Problem statement: Show each line of the records below that contains the word "Task", copying every such line in full.
§ §
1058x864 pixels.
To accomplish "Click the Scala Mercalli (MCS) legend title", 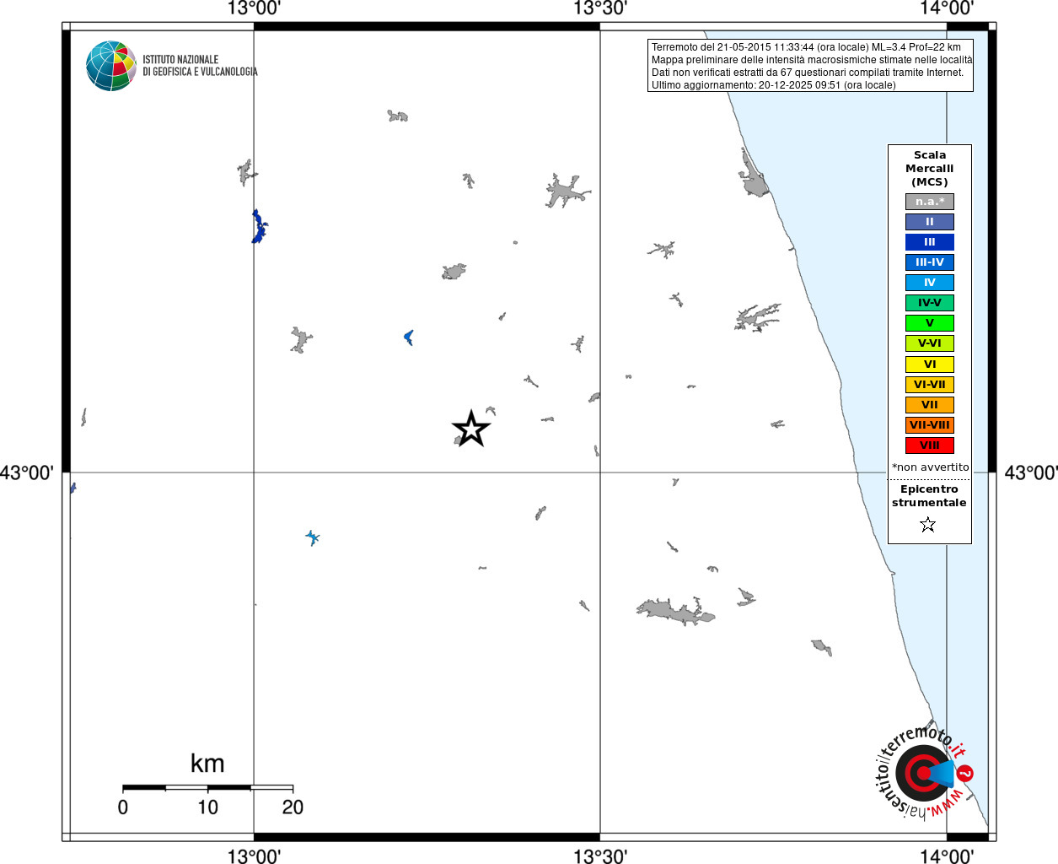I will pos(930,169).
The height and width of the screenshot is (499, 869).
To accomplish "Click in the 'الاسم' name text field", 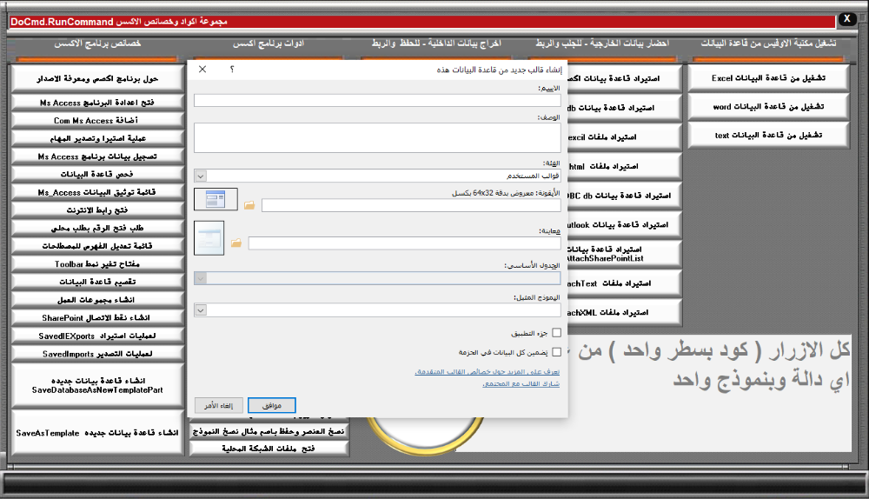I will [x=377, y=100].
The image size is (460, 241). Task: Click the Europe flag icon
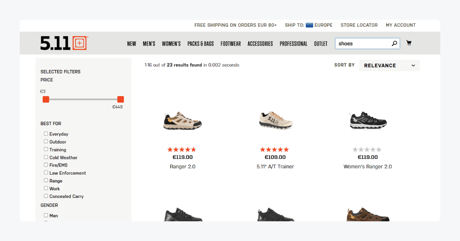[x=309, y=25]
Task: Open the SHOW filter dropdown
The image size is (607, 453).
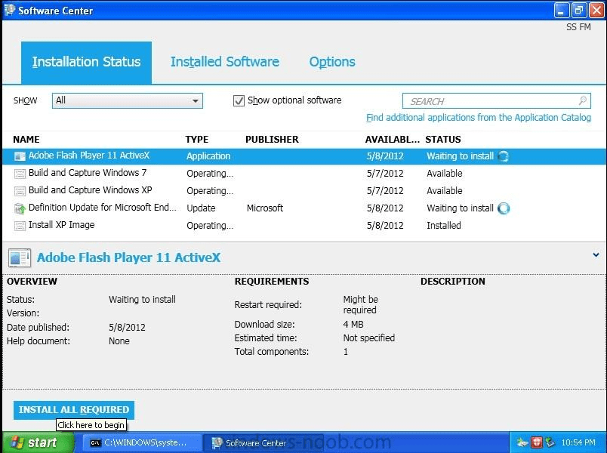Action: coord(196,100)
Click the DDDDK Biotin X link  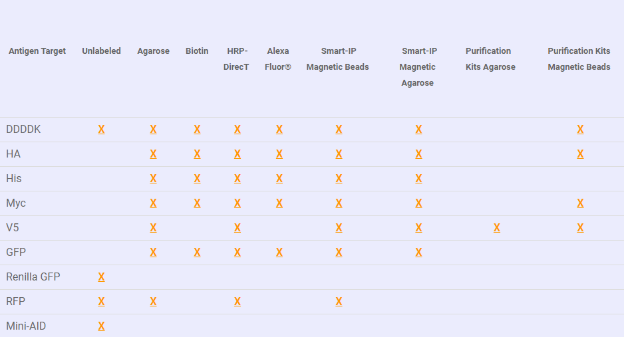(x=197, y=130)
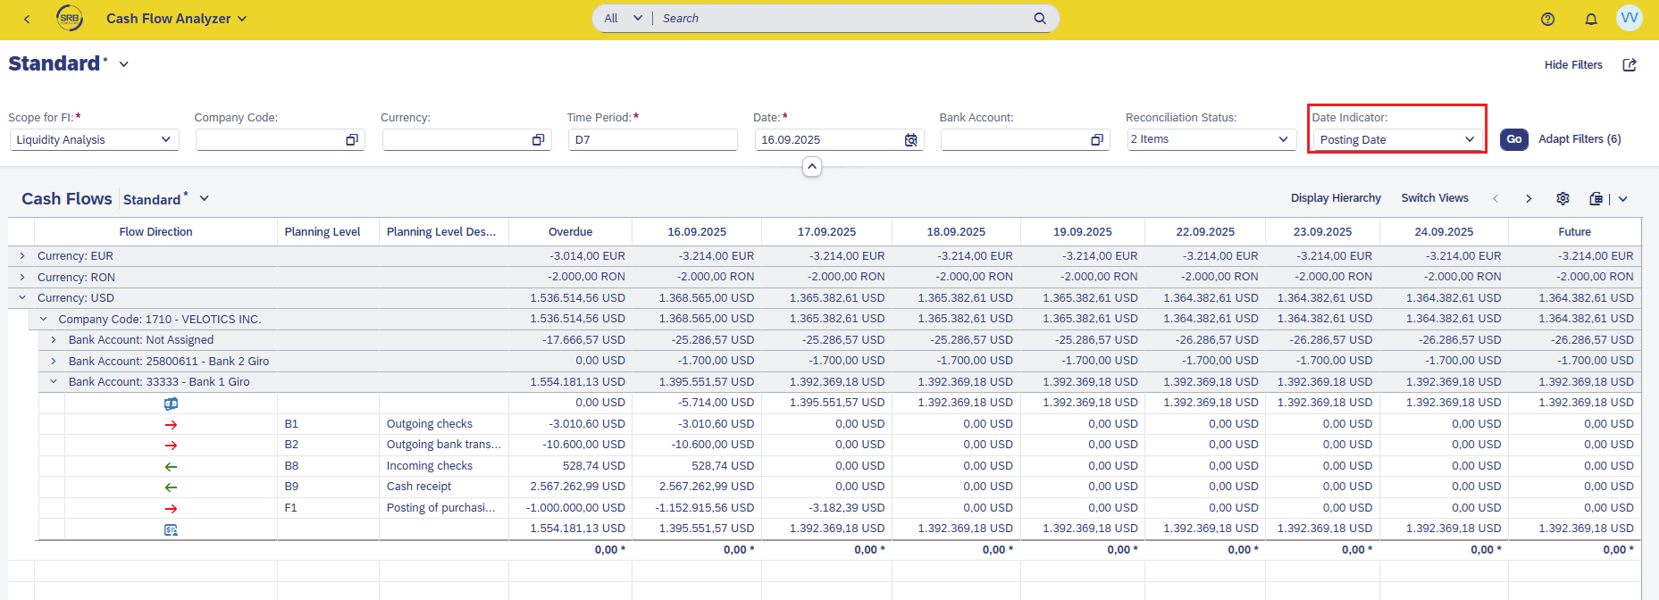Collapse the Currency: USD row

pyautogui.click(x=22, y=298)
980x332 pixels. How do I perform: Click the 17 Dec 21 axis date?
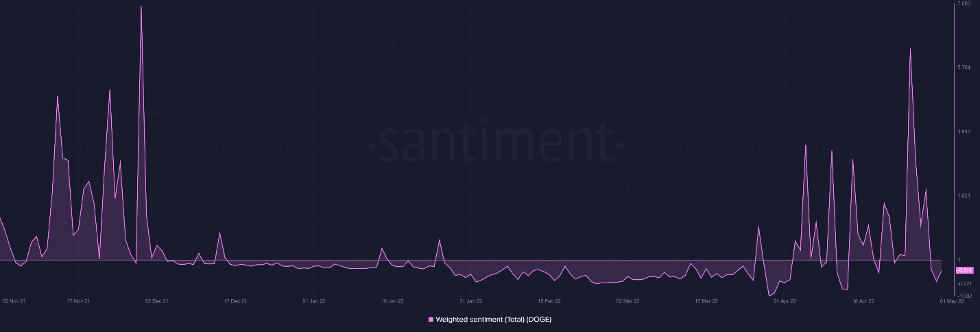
§ §
Full answer:
The image size is (460, 241). Task: Click the Europe flag icon
Task: Open the SHOW filter dropdown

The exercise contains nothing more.